過了三天,彆夕朝才醒。
他撐起身體,靠坐在床上,轉頭看見床邊凳子上坐著一個人。
他翹著二郎腿,手裡拿一把鵝毛扇子扇的飛快,形象也不佳,衣襟鬆散,頭發隨便束起,十分潦草。
彆夕朝看了他一會,有點遲疑的問“師尊,你有什麼煩心事嗎?”
彆秋山一愣,原本看見兒子醒來,那雙眼睛轉動,眸光靈動,還頗為欣慰,沒想到他有生之年還能重見光明。
一聽他開口,彆秋山的扇子頓時呼了過去,在他頭頂一拍。
“你看不見時,也沒把你爹認成彆人,現在看得見了,連你爹也不認識了!”
彆夕朝順了順被鵝毛掛起的頭發,“爹?怎麼是你?”
彆秋山“怎麼不能是我,你看看這是哪?這是咱家!你那天用詛咒術時,你爹我就知道了!那天右眼皮子跳個不停,替你捏了一把冷汗!我就你這麼一個兒子,你說什麼都不能死在我前頭吧。”
彆夕朝“我現在感覺還好。

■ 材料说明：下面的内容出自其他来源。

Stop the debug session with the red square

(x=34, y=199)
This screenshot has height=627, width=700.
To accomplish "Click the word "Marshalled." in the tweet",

”
彆秋山“那隻是暫時的,誰知道以後……你突然傳承了詛咒術,你爹我是一點辦法都沒了,隻盼望曲掌門當真能保你性命了,這些都是彆家的詛咒術術譜,你都拿去吧,你也不是小孩子了,看是不看,由你自己定奪吧。”
原來彆秋山這兩天整理了一下,把那些塵封的術譜都放在旁邊桌子上了。
彆夕朝下床去看,還真不少。
彆秋山又道“夕朝,你既然回來了,要不要考慮娶個老婆,生個兒子?彆家不至於斷後。”
彆夕朝“不考慮。”
彆秋山“你再想想。”
彆夕朝“我還不想死,爹,隻要我不死,彆家就沒斷後,你若是著急,你再娶個老婆吧。”
彆秋山幾乎是跳起來,用鵝毛扇子打彆夕朝的屁股,“不像話,怎麼和你爹說話呢?你爹辛苦了大半輩子,現在該努力的人是你。”
“咳咳,彆家主,五師兄。”
彆秋山轉頭,笑嗬嗬道“是秦妤啊,你真關心夕朝啊,他才剛醒你就來了,快進來,你們聊,我正好有點事先走了。”

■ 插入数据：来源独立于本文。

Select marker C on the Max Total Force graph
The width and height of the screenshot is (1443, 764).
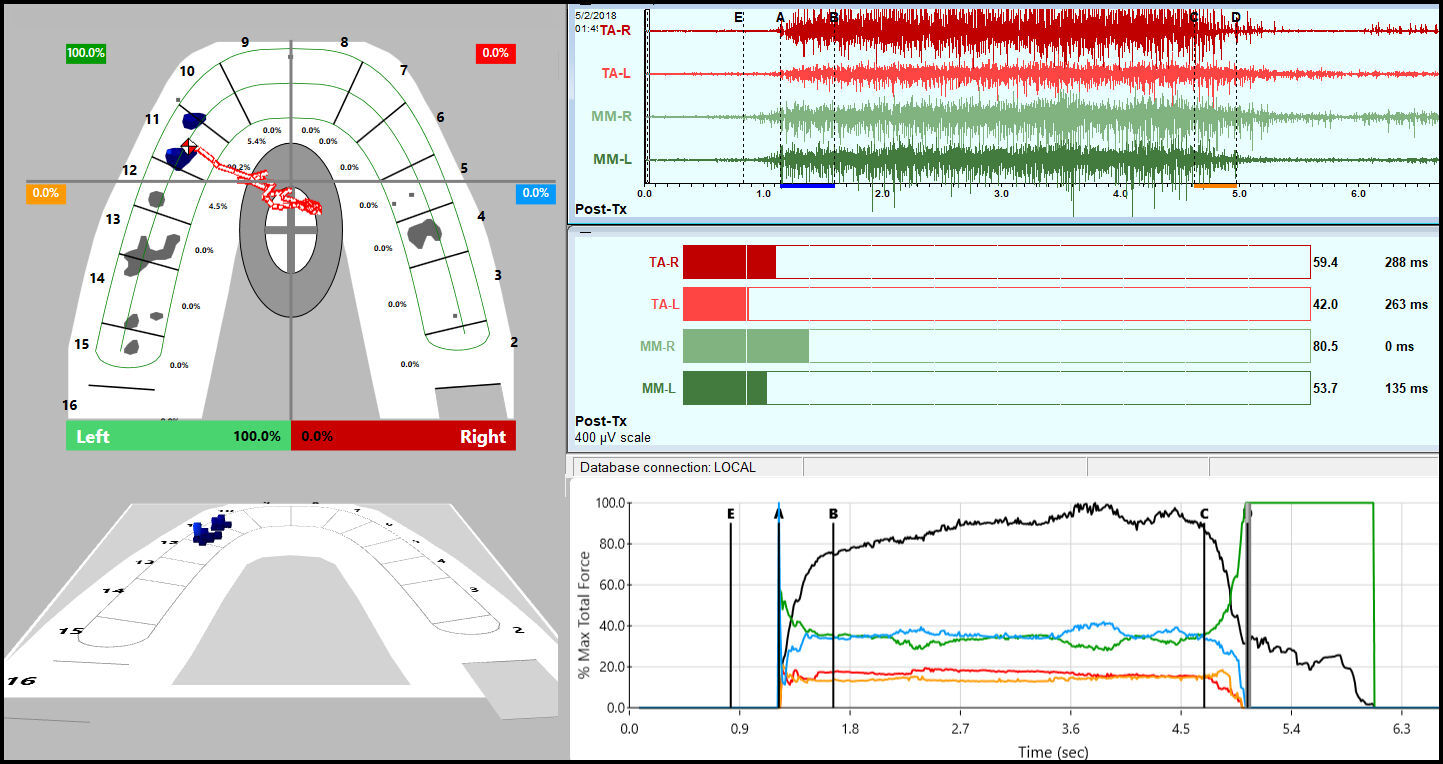pyautogui.click(x=1204, y=512)
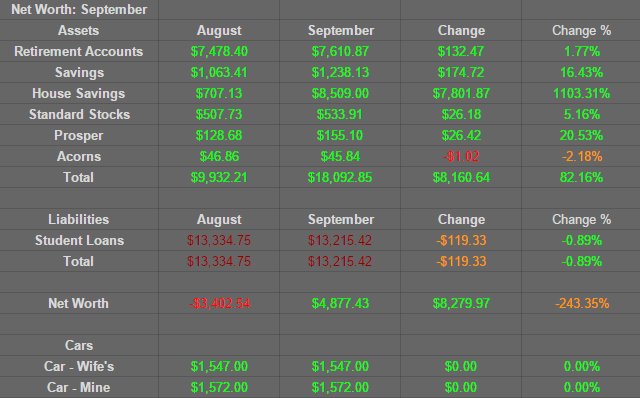Select the Savings September cell $1,238.13
Screen dimensions: 640x398
(340, 72)
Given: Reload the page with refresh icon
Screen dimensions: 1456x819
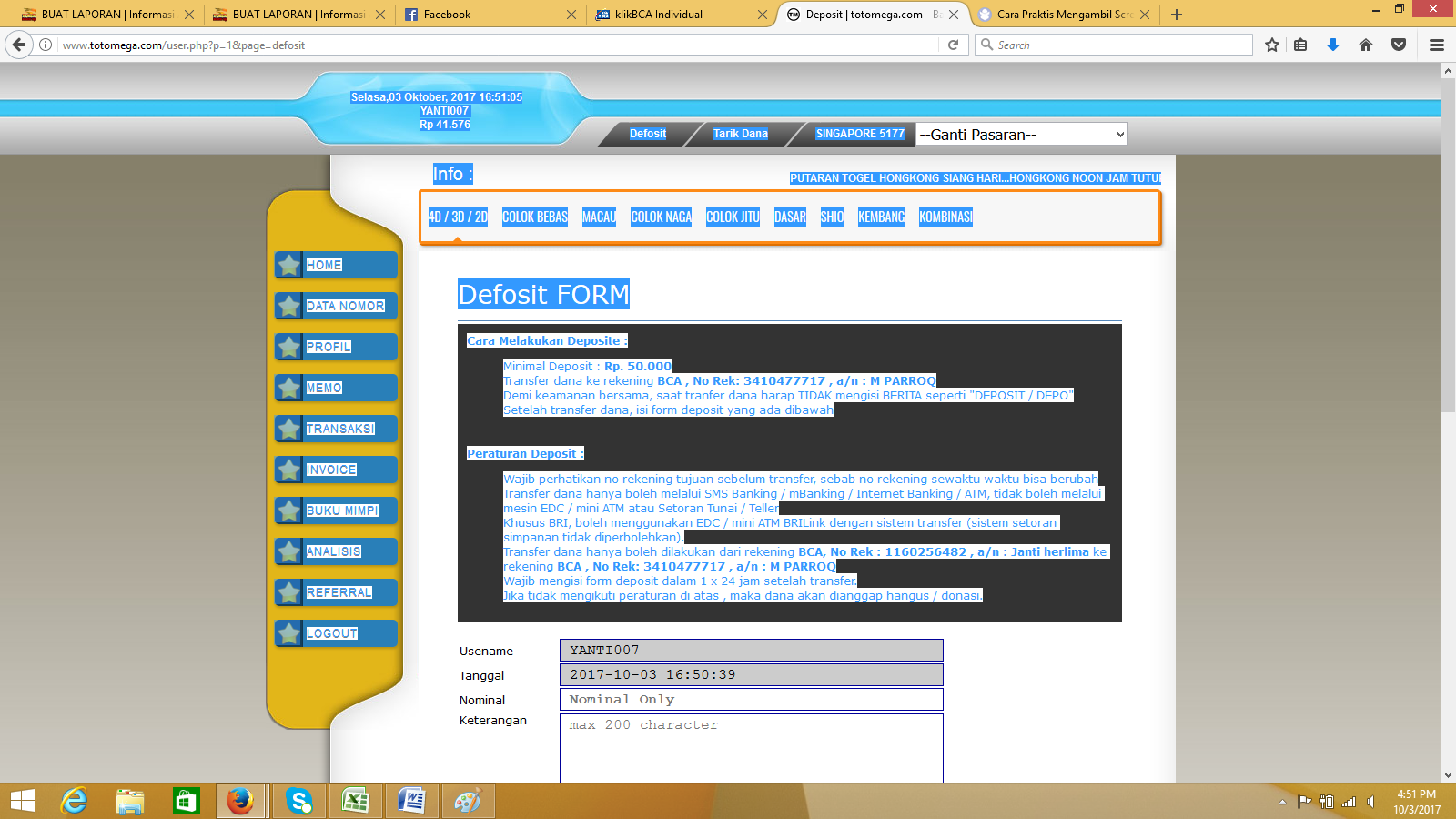Looking at the screenshot, I should coord(953,45).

莫小星目送彆秋山離開,才對彆夕朝說“五師兄,我那日真不該讓你用詛咒術,害你昏迷了幾日。”
彆夕朝“不關你的事,這是遲早的事。”
莫小星站在地上,一時間沒什麼話說,便突然道“五師兄,你被催婚啦?”
彆夕朝語氣幾乎沒有什麼變化,很自然的說“我爹是怕我太可憐,怕我像他,兄弟姐妹早早去世,我娘也走的早,剩他一個人,活也活不好,死也死不了。”

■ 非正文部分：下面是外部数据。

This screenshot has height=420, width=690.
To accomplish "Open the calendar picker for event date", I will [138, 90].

莫小星一愣,她原本是開玩笑的,沒想到彆夕朝說了這些,他竟然很了解他爹。
“我以為彆家主過的挺自在的。”
彆夕朝“若彆家的詛咒能結束,他才會自在。”
說著,他拍了拍桌子上那些術譜,那沒什麼表情的臉上,忽然凝重許多,“所以,我要讓彆家的詛咒在我手上結束,必須。”
莫小星看著彆夕朝,他這個五師兄總愛自己悶起來研究傀儡,性格顯的有些無情,但心裡也總拎得清。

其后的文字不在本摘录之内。